-- Opening Marker --

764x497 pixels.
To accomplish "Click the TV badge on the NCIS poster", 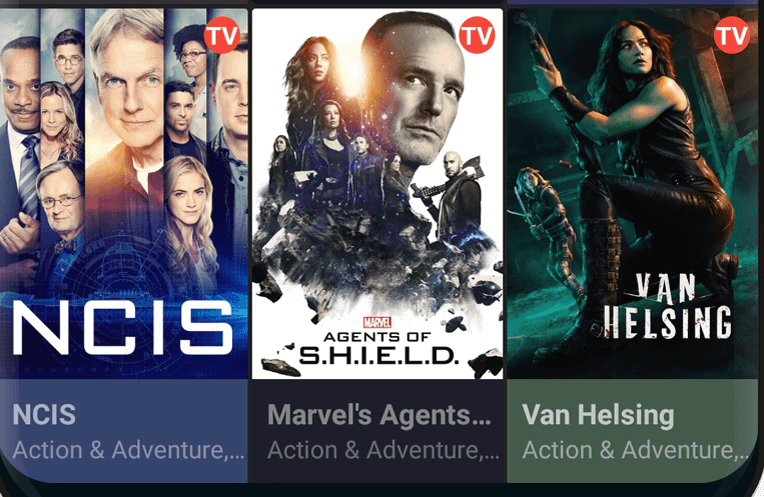I will pos(222,35).
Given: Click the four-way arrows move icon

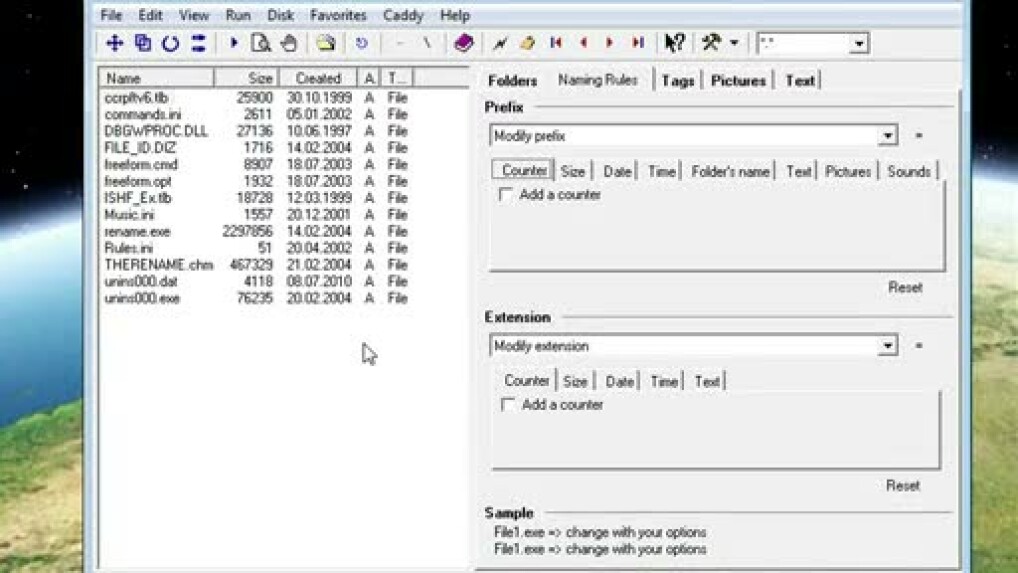Looking at the screenshot, I should [114, 43].
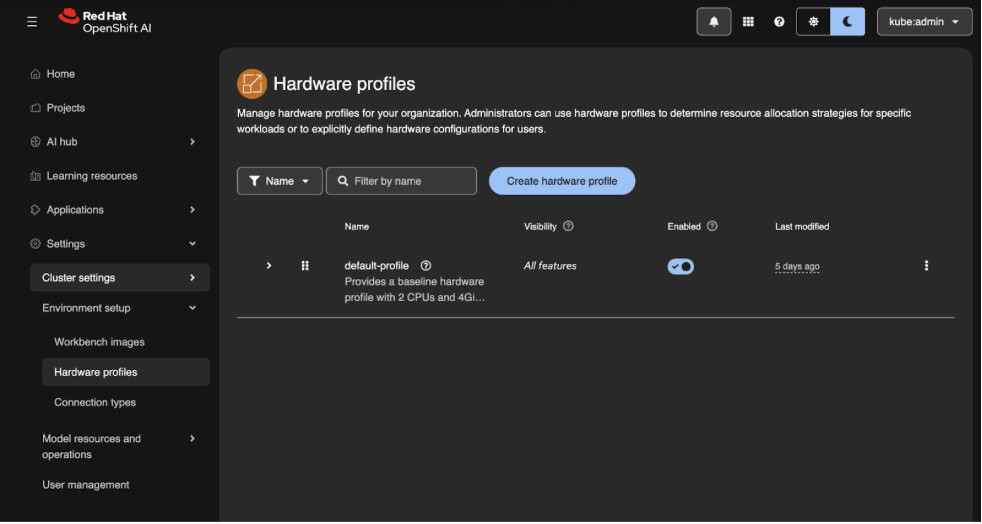Disable the default-profile enabled switch

[681, 267]

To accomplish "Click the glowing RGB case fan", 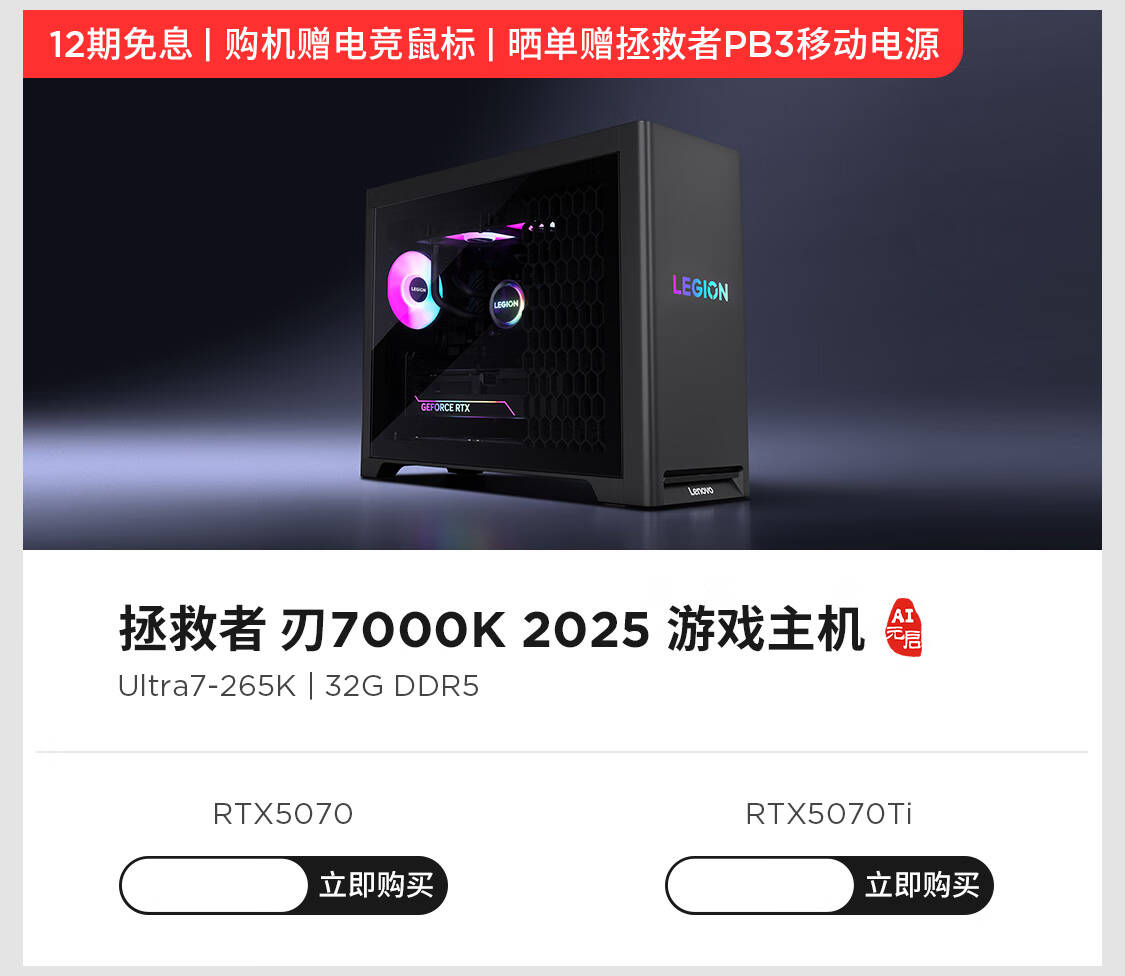I will coord(414,290).
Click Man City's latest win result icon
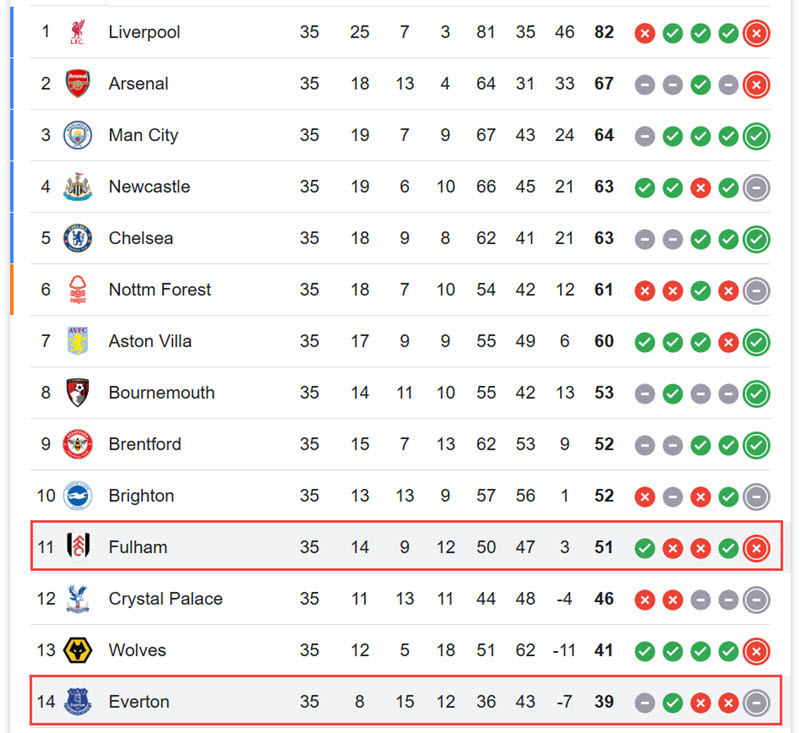800x733 pixels. [756, 136]
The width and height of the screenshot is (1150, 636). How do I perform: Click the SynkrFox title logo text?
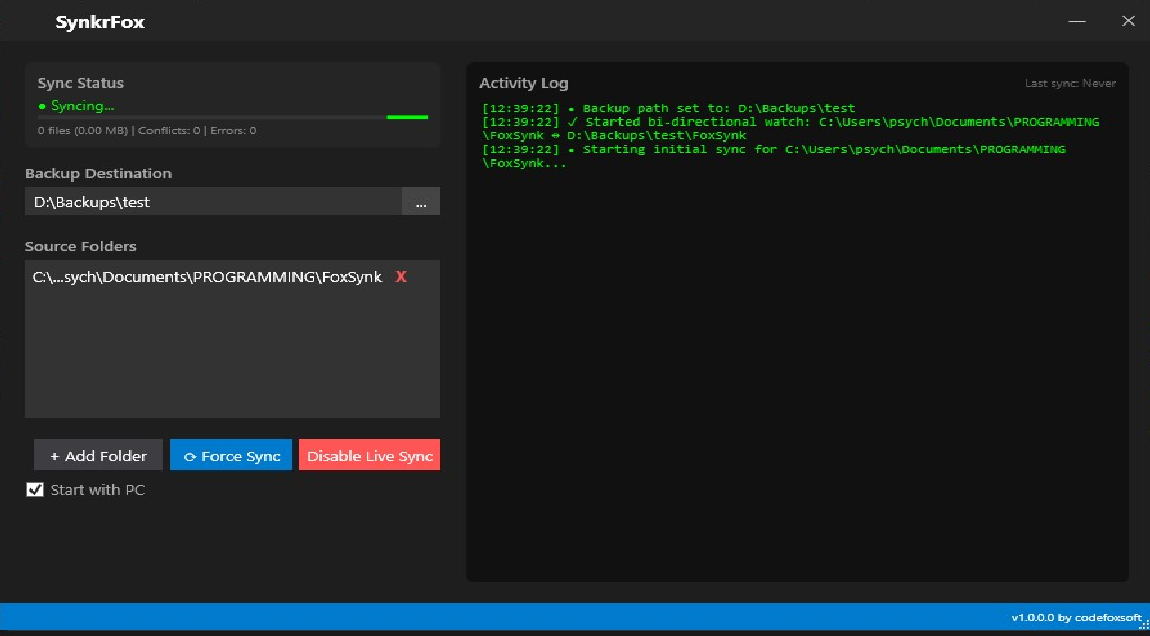(99, 21)
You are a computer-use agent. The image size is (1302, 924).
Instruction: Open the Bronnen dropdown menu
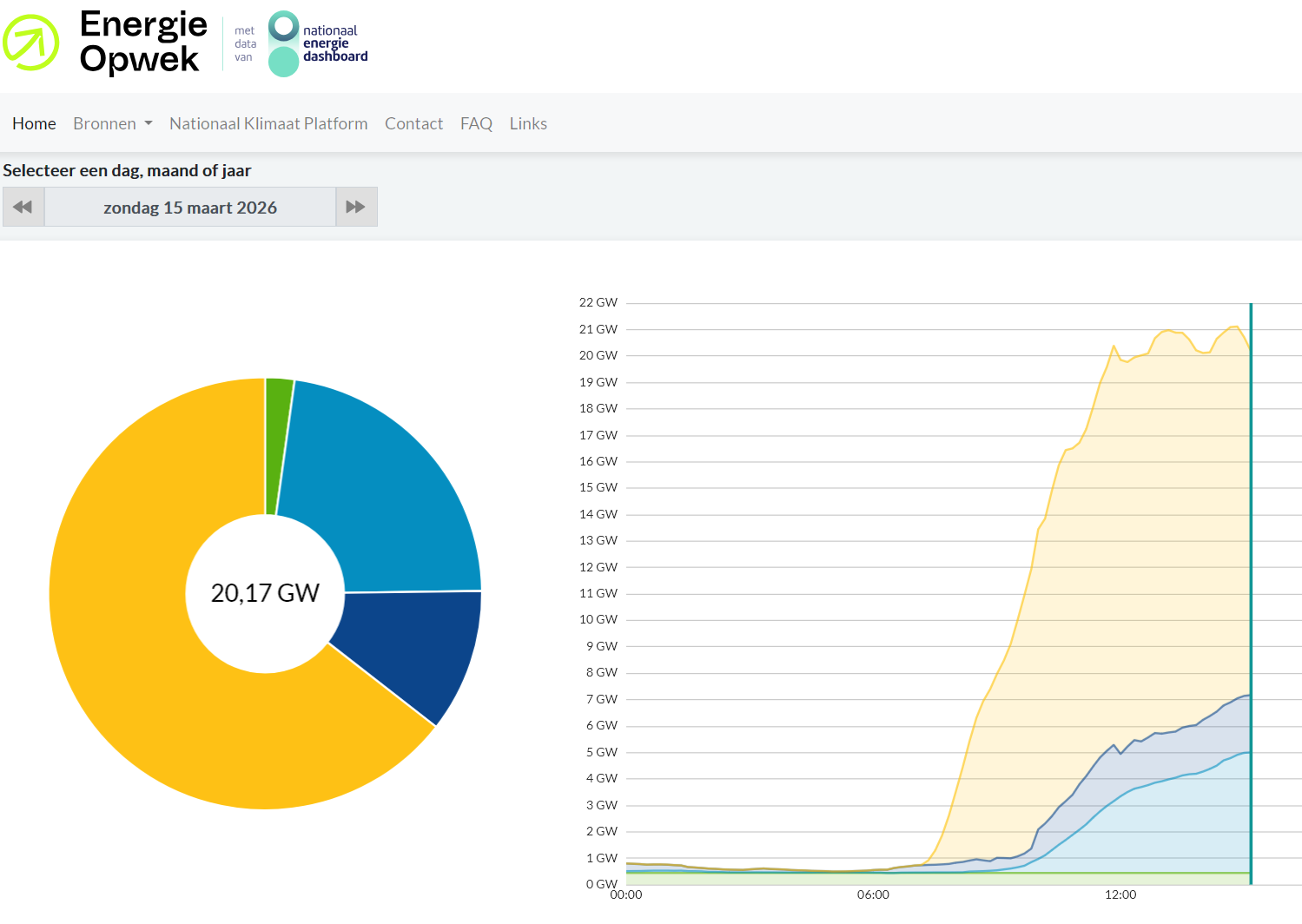(x=112, y=124)
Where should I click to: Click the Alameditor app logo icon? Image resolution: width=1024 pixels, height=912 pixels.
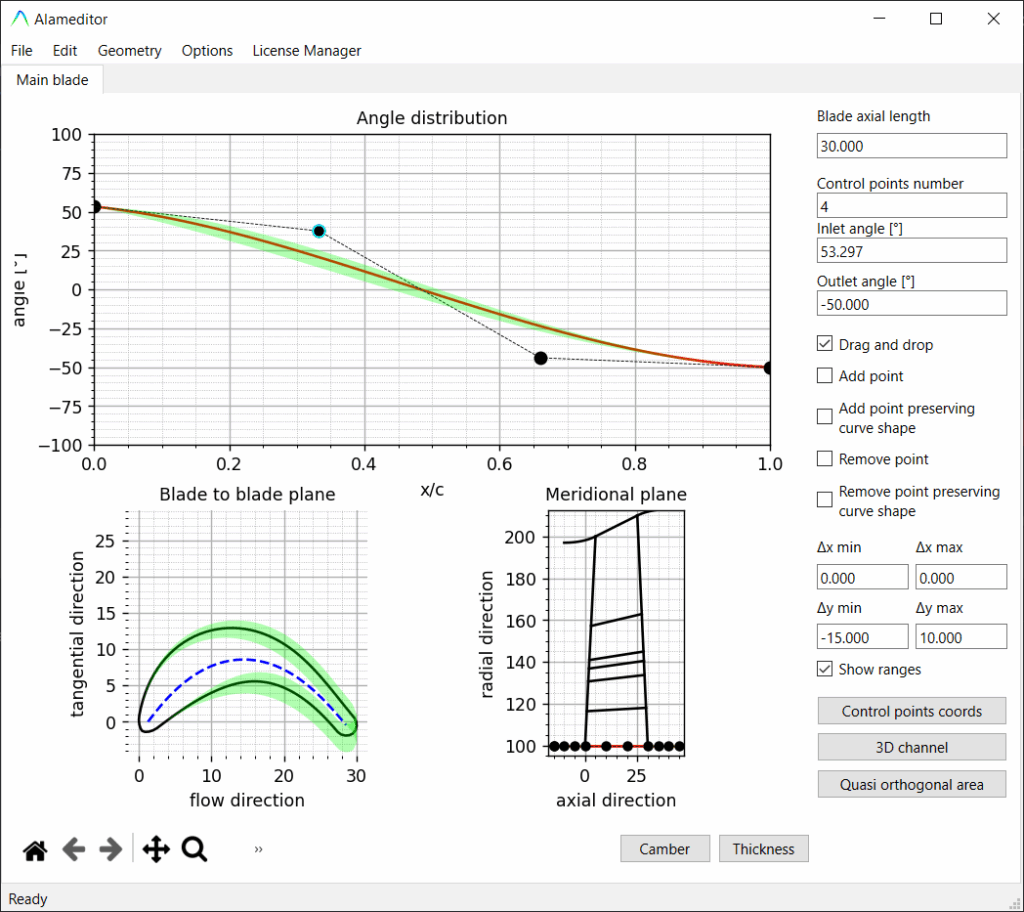tap(19, 19)
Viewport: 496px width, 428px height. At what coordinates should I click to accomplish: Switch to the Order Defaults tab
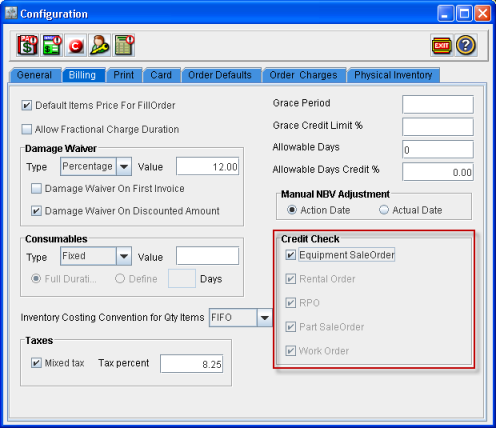click(220, 75)
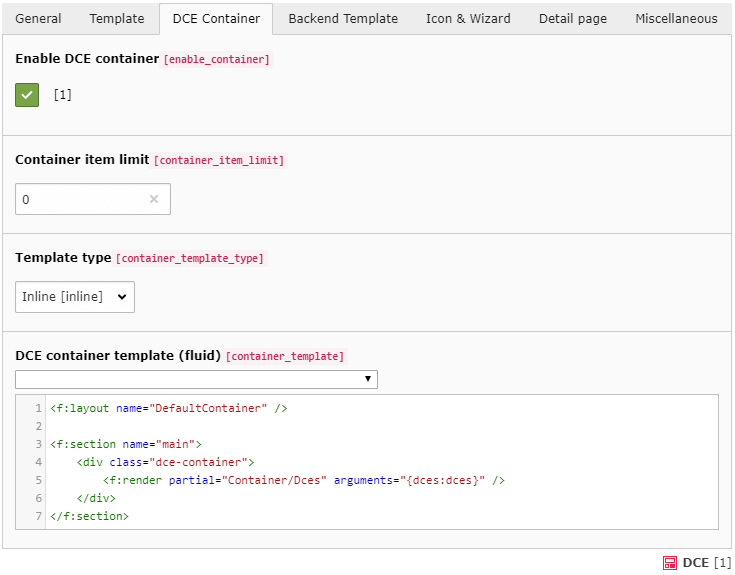The height and width of the screenshot is (575, 735).
Task: Click the closing f:section tag line
Action: click(x=90, y=516)
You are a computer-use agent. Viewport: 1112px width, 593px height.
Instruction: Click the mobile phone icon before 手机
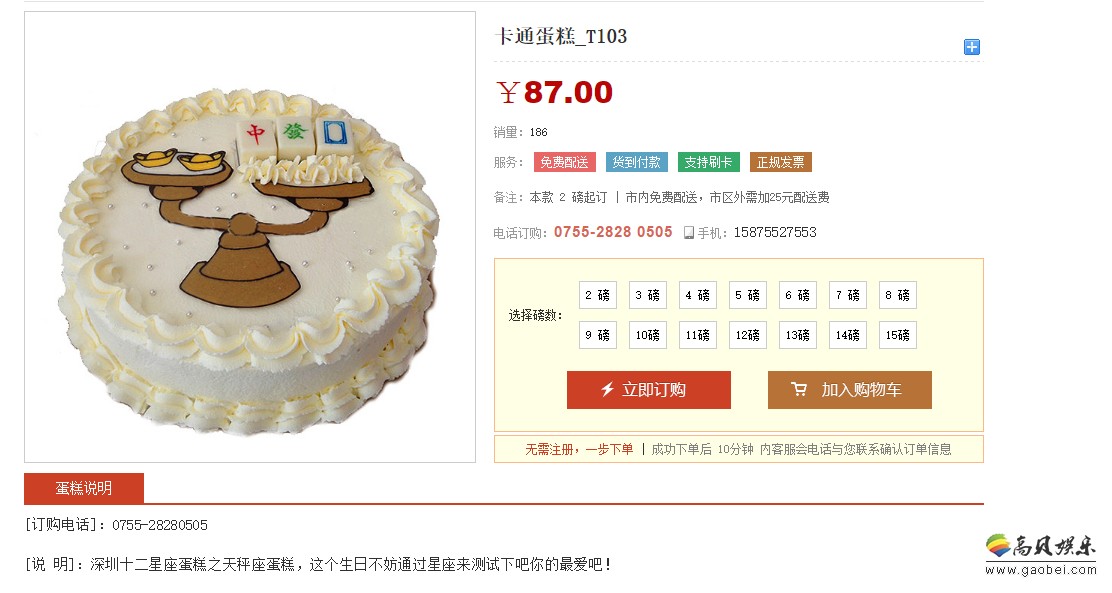click(688, 233)
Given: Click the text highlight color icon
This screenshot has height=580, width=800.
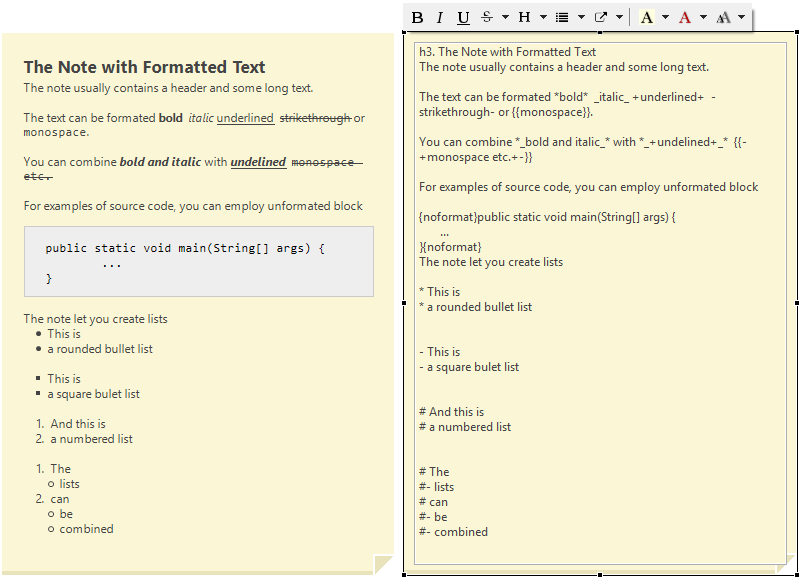Looking at the screenshot, I should pos(646,17).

-- Closing Marker --

**Exercise aim**
Each line from the one holding "Where should I" down to the end of the records is to be reproduced unaltered, and the pictures are to be omitted.

**Solution for this exercise**
Where should I click to: Click the Alameditor app logo icon? Image resolution: width=1024 pixels, height=912 pixels.
tap(19, 19)
Viewport: 496px width, 428px height. At what coordinates should I click to accomplish: Switch to the Order Defaults tab
click(220, 75)
The height and width of the screenshot is (575, 735).
Task: Click the closing f:section tag line
Action: click(x=90, y=516)
You are a computer-use agent. Viewport: 1112px width, 593px height.
Instruction: Click the mobile phone icon before 手机
click(688, 233)
Given: Click the text highlight color icon
This screenshot has height=580, width=800.
Looking at the screenshot, I should pos(646,17).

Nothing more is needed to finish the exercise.